__DATA__.
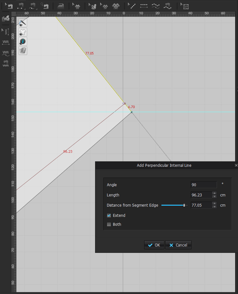Select the Segment Sewing tool
Image resolution: width=238 pixels, height=294 pixels.
[21, 6]
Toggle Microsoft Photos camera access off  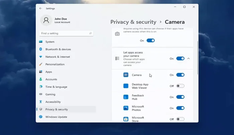point(180,108)
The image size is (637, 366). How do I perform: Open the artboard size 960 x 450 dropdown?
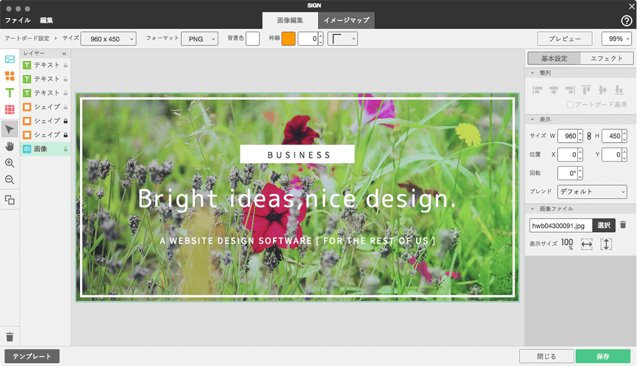[109, 39]
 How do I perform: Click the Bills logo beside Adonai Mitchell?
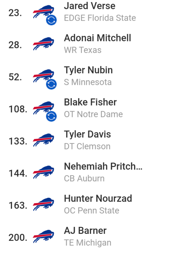click(43, 44)
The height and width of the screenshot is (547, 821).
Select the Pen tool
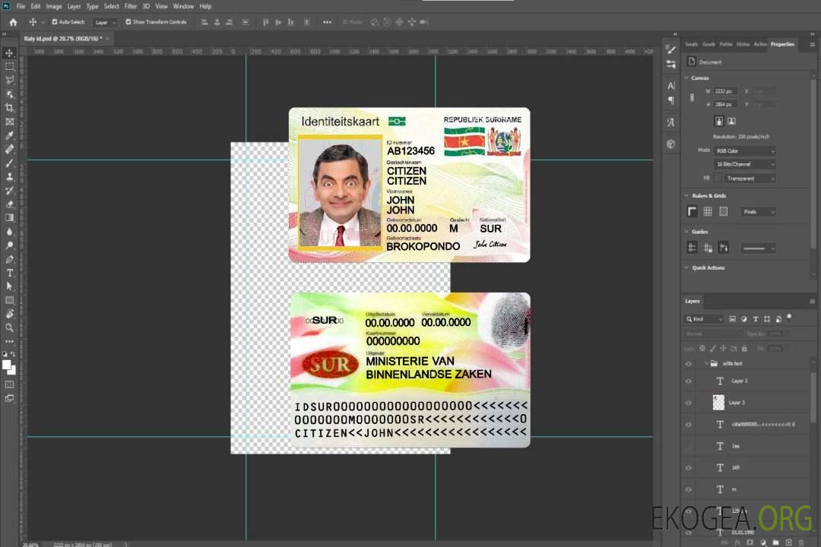coord(10,259)
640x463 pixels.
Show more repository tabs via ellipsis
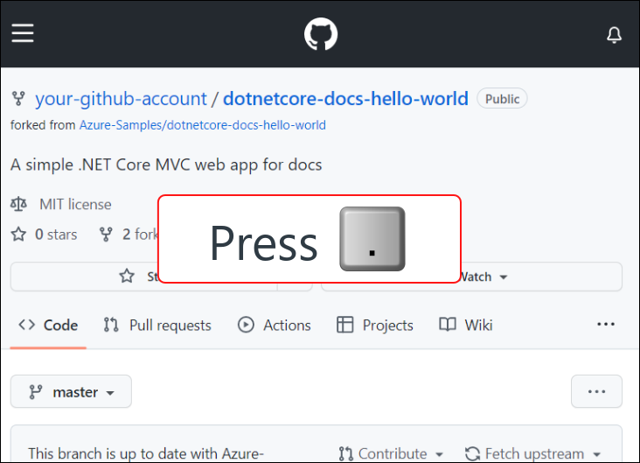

__PROBLEM DETAILS__.
Exactly the lines from the line with "Select the Pen tool" through the end of the data are to be reproduced, and no picture is to be included.

__RESULT BELOW__.
Select the Pen tool
coord(10,259)
640x463 pixels.
Show more repository tabs via ellipsis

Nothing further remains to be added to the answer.